* **EXERCISE GOAL**: Restate the data exactly, with nothing altered.

(Stored data)
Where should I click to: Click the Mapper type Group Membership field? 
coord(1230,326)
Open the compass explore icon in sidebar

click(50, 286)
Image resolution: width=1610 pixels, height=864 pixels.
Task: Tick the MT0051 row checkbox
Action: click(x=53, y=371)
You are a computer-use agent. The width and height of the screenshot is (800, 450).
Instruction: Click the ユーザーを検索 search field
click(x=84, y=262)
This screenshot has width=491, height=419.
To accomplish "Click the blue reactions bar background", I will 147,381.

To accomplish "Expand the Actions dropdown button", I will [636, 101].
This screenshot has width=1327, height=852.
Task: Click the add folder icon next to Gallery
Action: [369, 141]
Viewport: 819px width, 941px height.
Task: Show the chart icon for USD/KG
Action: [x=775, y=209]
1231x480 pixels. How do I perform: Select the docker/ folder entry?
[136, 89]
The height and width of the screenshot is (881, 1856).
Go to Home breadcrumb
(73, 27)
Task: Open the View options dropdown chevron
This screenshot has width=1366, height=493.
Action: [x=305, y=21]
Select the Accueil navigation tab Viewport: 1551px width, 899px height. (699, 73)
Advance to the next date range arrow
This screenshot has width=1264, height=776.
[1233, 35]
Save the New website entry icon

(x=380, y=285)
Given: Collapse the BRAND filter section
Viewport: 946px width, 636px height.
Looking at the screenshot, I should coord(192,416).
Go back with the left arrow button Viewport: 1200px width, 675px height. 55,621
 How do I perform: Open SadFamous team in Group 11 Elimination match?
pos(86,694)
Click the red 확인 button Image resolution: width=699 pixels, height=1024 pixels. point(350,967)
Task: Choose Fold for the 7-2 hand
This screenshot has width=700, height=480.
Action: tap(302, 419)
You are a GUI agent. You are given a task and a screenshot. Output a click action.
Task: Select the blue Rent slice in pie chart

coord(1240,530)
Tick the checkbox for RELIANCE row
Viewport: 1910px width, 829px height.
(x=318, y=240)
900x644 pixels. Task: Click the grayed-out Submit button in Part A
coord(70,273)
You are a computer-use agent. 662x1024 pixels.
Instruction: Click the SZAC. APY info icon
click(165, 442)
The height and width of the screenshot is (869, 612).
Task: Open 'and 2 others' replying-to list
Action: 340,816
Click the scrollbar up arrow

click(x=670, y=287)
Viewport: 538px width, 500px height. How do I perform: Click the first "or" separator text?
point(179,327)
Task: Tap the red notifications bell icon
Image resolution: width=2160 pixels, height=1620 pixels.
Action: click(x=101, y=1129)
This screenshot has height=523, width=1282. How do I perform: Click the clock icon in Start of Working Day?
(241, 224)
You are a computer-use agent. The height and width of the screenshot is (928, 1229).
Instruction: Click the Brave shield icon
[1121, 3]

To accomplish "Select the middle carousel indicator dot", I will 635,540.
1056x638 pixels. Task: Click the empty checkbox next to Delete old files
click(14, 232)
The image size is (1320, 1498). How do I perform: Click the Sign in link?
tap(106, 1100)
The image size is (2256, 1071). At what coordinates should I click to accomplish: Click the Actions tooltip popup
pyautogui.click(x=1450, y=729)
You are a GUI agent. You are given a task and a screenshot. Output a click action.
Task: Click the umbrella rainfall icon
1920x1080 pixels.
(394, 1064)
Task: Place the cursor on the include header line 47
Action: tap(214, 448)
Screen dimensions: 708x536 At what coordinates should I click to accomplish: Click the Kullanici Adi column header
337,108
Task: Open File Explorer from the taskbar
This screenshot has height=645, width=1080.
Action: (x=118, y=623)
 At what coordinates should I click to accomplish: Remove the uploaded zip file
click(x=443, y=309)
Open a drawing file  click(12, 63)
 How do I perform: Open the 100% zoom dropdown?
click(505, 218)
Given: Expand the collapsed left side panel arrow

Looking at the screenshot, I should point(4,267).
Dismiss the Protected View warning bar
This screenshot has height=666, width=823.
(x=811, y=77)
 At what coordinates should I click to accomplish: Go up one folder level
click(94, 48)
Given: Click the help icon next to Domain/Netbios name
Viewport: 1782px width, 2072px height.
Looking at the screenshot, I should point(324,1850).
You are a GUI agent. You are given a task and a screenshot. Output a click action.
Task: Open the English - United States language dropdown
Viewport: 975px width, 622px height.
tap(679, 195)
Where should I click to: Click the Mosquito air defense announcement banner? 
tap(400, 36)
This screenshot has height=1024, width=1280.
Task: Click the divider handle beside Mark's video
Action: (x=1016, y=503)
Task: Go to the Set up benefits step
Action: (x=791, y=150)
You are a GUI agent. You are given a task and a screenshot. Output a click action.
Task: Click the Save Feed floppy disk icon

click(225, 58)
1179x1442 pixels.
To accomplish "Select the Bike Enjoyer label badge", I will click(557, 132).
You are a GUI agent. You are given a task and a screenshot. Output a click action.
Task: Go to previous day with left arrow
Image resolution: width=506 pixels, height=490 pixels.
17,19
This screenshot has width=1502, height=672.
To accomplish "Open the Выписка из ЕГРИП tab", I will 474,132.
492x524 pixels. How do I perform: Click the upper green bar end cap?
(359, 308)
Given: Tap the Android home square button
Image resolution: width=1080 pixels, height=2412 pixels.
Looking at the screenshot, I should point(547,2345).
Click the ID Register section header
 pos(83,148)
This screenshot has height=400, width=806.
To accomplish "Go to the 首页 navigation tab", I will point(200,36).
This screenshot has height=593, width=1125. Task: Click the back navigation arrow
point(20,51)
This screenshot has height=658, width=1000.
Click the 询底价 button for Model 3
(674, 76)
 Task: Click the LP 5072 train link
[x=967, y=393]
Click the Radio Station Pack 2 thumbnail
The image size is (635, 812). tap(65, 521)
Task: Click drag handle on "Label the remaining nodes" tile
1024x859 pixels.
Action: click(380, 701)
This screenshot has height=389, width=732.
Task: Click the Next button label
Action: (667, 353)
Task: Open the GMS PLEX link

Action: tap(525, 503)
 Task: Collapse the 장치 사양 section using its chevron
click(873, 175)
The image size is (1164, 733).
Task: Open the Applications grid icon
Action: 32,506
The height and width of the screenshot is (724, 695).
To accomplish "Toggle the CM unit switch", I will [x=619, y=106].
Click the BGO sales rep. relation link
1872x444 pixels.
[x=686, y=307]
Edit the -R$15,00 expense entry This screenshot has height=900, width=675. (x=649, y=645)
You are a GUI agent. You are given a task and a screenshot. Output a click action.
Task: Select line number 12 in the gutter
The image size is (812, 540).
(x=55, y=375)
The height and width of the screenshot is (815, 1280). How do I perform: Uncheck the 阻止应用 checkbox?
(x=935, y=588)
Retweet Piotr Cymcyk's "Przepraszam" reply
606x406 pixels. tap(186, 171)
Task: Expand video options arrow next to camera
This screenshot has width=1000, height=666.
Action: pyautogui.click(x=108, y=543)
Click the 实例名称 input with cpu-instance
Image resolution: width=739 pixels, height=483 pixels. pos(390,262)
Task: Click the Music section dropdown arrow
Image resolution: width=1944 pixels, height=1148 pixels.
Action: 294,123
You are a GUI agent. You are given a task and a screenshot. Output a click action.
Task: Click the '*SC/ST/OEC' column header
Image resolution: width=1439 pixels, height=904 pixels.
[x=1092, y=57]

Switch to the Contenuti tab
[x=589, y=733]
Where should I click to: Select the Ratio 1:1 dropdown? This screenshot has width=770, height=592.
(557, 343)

* **YOUR SOLUTION**:
Where should I click to: Click the Mapper type Group Membership field? 
coord(1230,326)
Open the compass explore icon in sidebar

click(50, 286)
Image resolution: width=1610 pixels, height=864 pixels.
Task: Tick the MT0051 row checkbox
Action: click(x=53, y=371)
You are a computer-use agent. The width and height of the screenshot is (800, 450).
Instruction: Click the ユーザーを検索 search field
click(x=84, y=262)
This screenshot has width=491, height=419.
To accomplish "Click the blue reactions bar background", I will 147,381.

To accomplish "Expand the Actions dropdown button", I will [636, 101].
This screenshot has width=1327, height=852.
Task: Click the add folder icon next to Gallery
Action: [369, 141]
Viewport: 819px width, 941px height.
Task: Show the chart icon for USD/KG
Action: [x=775, y=209]
1231x480 pixels. How do I perform: Select the docker/ folder entry?
[136, 89]
The height and width of the screenshot is (881, 1856).
Go to Home breadcrumb
(73, 27)
Task: Open the View options dropdown chevron
This screenshot has width=1366, height=493.
Action: [x=305, y=21]
Select the Accueil navigation tab Viewport: 1551px width, 899px height. (699, 73)
Advance to the next date range arrow
This screenshot has width=1264, height=776.
[1233, 35]
Save the New website entry icon

(x=380, y=285)
Given: Collapse the BRAND filter section
Viewport: 946px width, 636px height.
Looking at the screenshot, I should coord(192,416).
Go back with the left arrow button Viewport: 1200px width, 675px height. 55,621
 How do I perform: Open SadFamous team in Group 11 Elimination match?
pos(86,694)
Click the red 확인 button Image resolution: width=699 pixels, height=1024 pixels. point(350,967)
Task: Choose Fold for the 7-2 hand
This screenshot has width=700, height=480.
Action: tap(302, 419)
You are a GUI agent. You are given a task and a screenshot. Output a click action.
Task: Select the blue Rent slice in pie chart

coord(1240,530)
Tick the checkbox for RELIANCE row
Viewport: 1910px width, 829px height.
(x=318, y=240)
900x644 pixels. Task: Click the grayed-out Submit button in Part A
coord(70,273)
You are a computer-use agent. 662x1024 pixels.
Instruction: Click the SZAC. APY info icon
click(165, 442)
The height and width of the screenshot is (869, 612).
Task: Open 'and 2 others' replying-to list
Action: 340,816
Click the scrollbar up arrow

click(x=670, y=287)
Viewport: 538px width, 500px height. How do I perform: Click the first "or" separator text?
point(179,327)
Task: Tap the red notifications bell icon
Image resolution: width=2160 pixels, height=1620 pixels.
Action: click(x=101, y=1129)
This screenshot has height=523, width=1282. How do I perform: Click the clock icon in Start of Working Day?
(241, 224)
You are a computer-use agent. The height and width of the screenshot is (928, 1229).
Instruction: Click the Brave shield icon
[1121, 3]

To accomplish "Select the middle carousel indicator dot", I will 635,540.
1056x638 pixels. Task: Click the empty checkbox next to Delete old files
click(14, 232)
The image size is (1320, 1498). How do I perform: Click the Sign in link?
tap(106, 1100)
The image size is (2256, 1071). At what coordinates should I click to accomplish: Click the Actions tooltip popup
pyautogui.click(x=1450, y=729)
You are a GUI agent. You are given a task and a screenshot. Output a click action.
Task: Click the umbrella rainfall icon
1920x1080 pixels.
(394, 1064)
Task: Place the cursor on the include header line 47
Action: tap(214, 448)
Screen dimensions: 708x536 At what coordinates should I click to accomplish: Click the Kullanici Adi column header
337,108
Task: Open File Explorer from the taskbar
This screenshot has height=645, width=1080.
Action: (x=118, y=623)
 At what coordinates should I click to accomplish: Remove the uploaded zip file
click(x=443, y=309)
Open a drawing file  click(12, 63)
 How do I perform: Open the 100% zoom dropdown?
click(505, 218)
Given: Expand the collapsed left side panel arrow

Looking at the screenshot, I should point(4,267).
Dismiss the Protected View warning bar
This screenshot has height=666, width=823.
(x=811, y=77)
 At what coordinates should I click to accomplish: Go up one folder level
click(94, 48)
Given: Click the help icon next to Domain/Netbios name
Viewport: 1782px width, 2072px height.
Looking at the screenshot, I should point(324,1850).
You are a GUI agent. You are given a task and a screenshot. Output a click action.
Task: Open the English - United States language dropdown
Viewport: 975px width, 622px height.
tap(679, 195)
Where should I click to: Click the Mosquito air defense announcement banner? 
tap(400, 36)
This screenshot has height=1024, width=1280.
Task: Click the divider handle beside Mark's video
Action: (x=1016, y=503)
Task: Go to the Set up benefits step
Action: (x=791, y=150)
You are a GUI agent. You are given a task and a screenshot. Output a click action.
Task: Click the Save Feed floppy disk icon

click(225, 58)
1179x1442 pixels.
To accomplish "Select the Bike Enjoyer label badge", I will click(557, 132).
You are a GUI agent. You are given a task and a screenshot. Output a click action.
Task: Go to previous day with left arrow
Image resolution: width=506 pixels, height=490 pixels.
17,19
This screenshot has width=1502, height=672.
To accomplish "Open the Выписка из ЕГРИП tab", I will 474,132.
492x524 pixels. How do I perform: Click the upper green bar end cap?
(359, 308)
Given: Tap the Android home square button
Image resolution: width=1080 pixels, height=2412 pixels.
Looking at the screenshot, I should point(547,2345).
Click the ID Register section header
 pos(83,148)
This screenshot has height=400, width=806.
To accomplish "Go to the 首页 navigation tab", I will point(200,36).
This screenshot has height=593, width=1125. Task: Click the back navigation arrow
point(20,51)
This screenshot has height=658, width=1000.
Click the 询底价 button for Model 3
(674, 76)
 Task: Click the LP 5072 train link
[x=967, y=393]
Click the Radio Station Pack 2 thumbnail
The image size is (635, 812). tap(65, 521)
Task: Click drag handle on "Label the remaining nodes" tile
1024x859 pixels.
Action: click(380, 701)
This screenshot has height=389, width=732.
Task: Click the Next button label
Action: (667, 353)
Task: Open the GMS PLEX link

Action: tap(525, 503)
 Task: Collapse the 장치 사양 section using its chevron
click(873, 175)
The image size is (1164, 733).
Task: Open the Applications grid icon
Action: 32,506
The height and width of the screenshot is (724, 695).
To accomplish "Toggle the CM unit switch", I will [x=619, y=106].
Click the BGO sales rep. relation link
1872x444 pixels.
[x=686, y=307]
Edit the -R$15,00 expense entry This screenshot has height=900, width=675. (x=649, y=645)
You are a GUI agent. You are given a task and a screenshot. Output a click action.
Task: Select line number 12 in the gutter
The image size is (812, 540).
(x=55, y=375)
The height and width of the screenshot is (815, 1280). How do I perform: Uncheck the 阻止应用 checkbox?
(x=935, y=588)
Retweet Piotr Cymcyk's "Przepraszam" reply
606x406 pixels. tap(186, 171)
Task: Expand video options arrow next to camera
This screenshot has width=1000, height=666.
Action: pyautogui.click(x=108, y=543)
Click the 实例名称 input with cpu-instance
Image resolution: width=739 pixels, height=483 pixels. pos(390,262)
Task: Click the Music section dropdown arrow
Image resolution: width=1944 pixels, height=1148 pixels.
Action: 294,123
You are a GUI agent. You are given a task and a screenshot. Output a click action.
Task: Click the '*SC/ST/OEC' column header
Image resolution: width=1439 pixels, height=904 pixels.
[x=1092, y=57]

Switch to the Contenuti tab
[x=589, y=733]
Where should I click to: Select the Ratio 1:1 dropdown? This screenshot has width=770, height=592.
(557, 343)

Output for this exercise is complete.